This article was originally published in The Portland Rose Chatter, February 2021.


As a person who grew up as a plant person and obtaining a plant education including advanced degrees in Botany, I am very attuned to the lingo of the plant world. As with any specialty there are a lot of words that are unique to the field and are often misused. As long as it does not lead to any communication problems, it really does not matter. If roses have thorns or not is not a major problem, because we all understand what roses do have and what exactly we call them, (the correct word for them is prickles), causes no problems.

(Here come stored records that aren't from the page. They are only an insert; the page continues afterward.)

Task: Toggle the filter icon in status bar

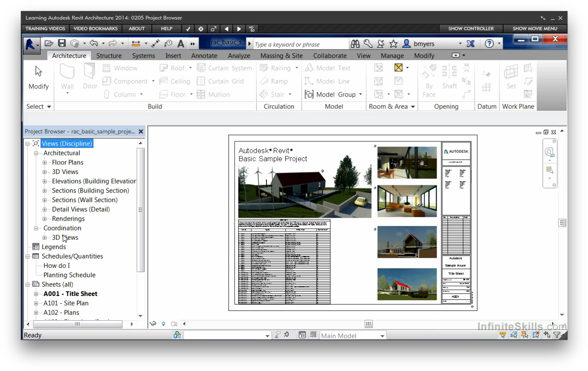Action: 557,335
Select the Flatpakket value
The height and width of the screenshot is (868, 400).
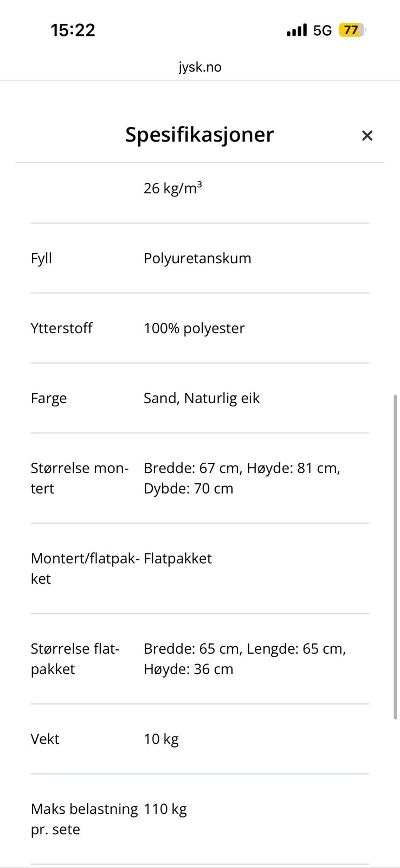click(178, 558)
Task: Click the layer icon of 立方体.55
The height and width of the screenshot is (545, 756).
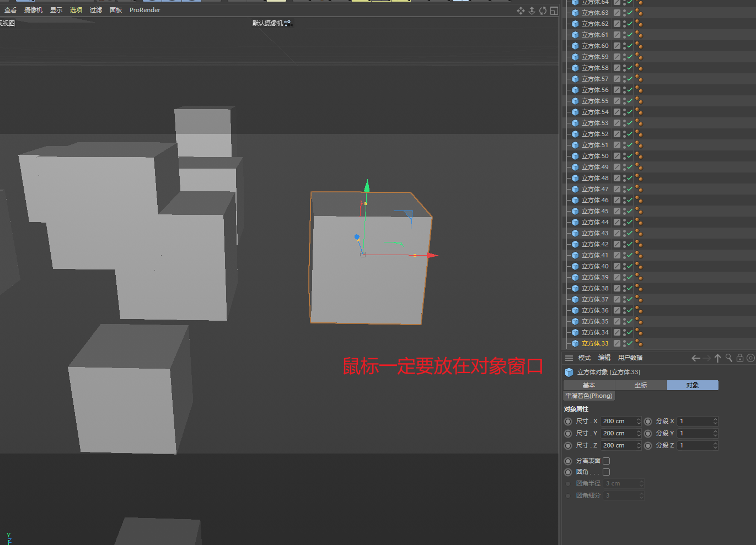Action: [617, 101]

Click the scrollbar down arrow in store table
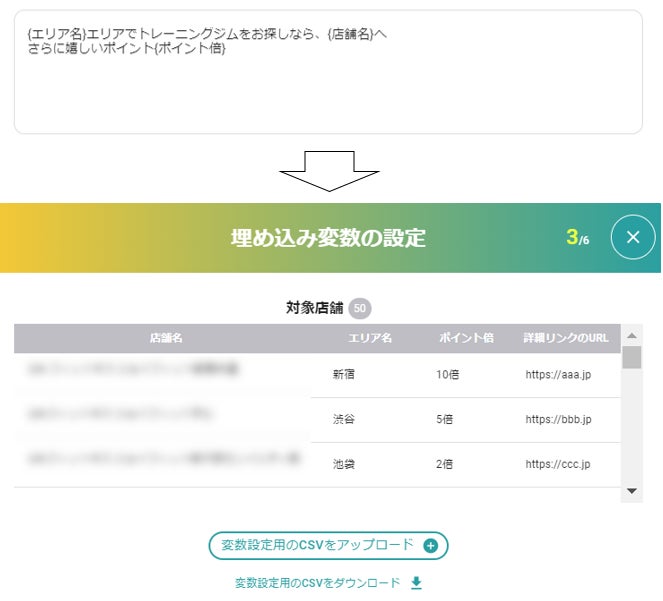[632, 491]
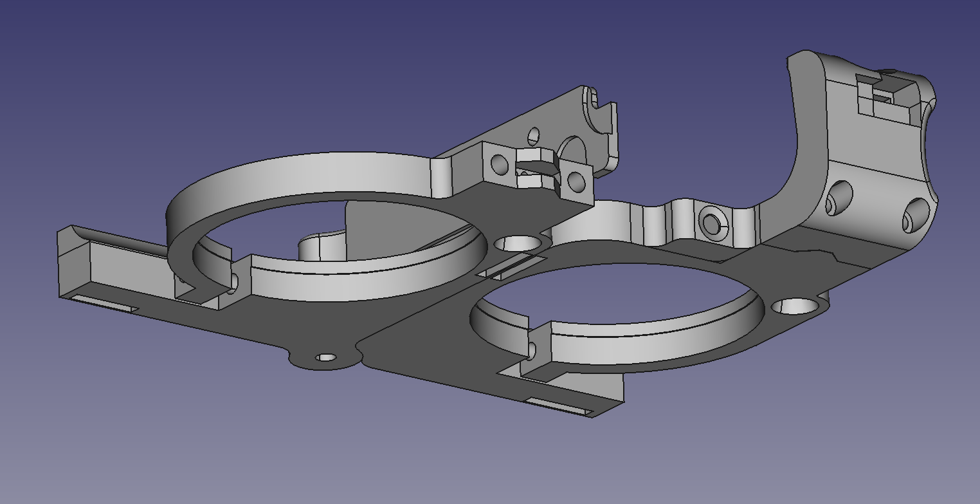Select the left hole on the central clamp block
This screenshot has height=504, width=980.
pos(499,164)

One little phrase for describing the rose classes does however bother me and I have spoken about it a number of times and that is referencing roses that have one row of petals as being single petaled roses. This problem came from exhibiting roses. One rose in a vase for entry purposes is referred to as a single rose. So, then what do we call a rose that has four to eight petals in one row around the bloom? To differentiate it from one rose in a vase it began to be referred to as a single petaled rose. The picture to the right is what a collection of four single petaled roses would look like. In nature there are no single petaled roses. The minimum number of petals in any rose currently known is four which is the number of petals in Rosa Omeiensis Pteracantha, also called the wingthorn rose. This is the rose with the very large red prickles which is the reason those who grow it do so. For the sake of exhibition the American Rose Society has defined a single rose as one which has between 4 and 8 petals. Personally, I find single roses to be very attractive and probably have as many as 20 or more of them in my rose collection.


Every day that we do go out into our rose gardens we observe the roses growing. I believe that this year (2020) they have done exceedingly well with great vigor and many many blooms. However, do we ever look at that rose growth very carefully and up close? As a botanist I am always watching to see exactly what my roses are doing so that I can gain more appreciation for what I am seeing. A number of visitors to my garden this year have commented on how tall my roses are. I usually reply that because I look at them more as a garden, how high the flowers are is not a concern. The picture on the right represents a typical new stem growing from an old stem at the point that the last deadheading was done.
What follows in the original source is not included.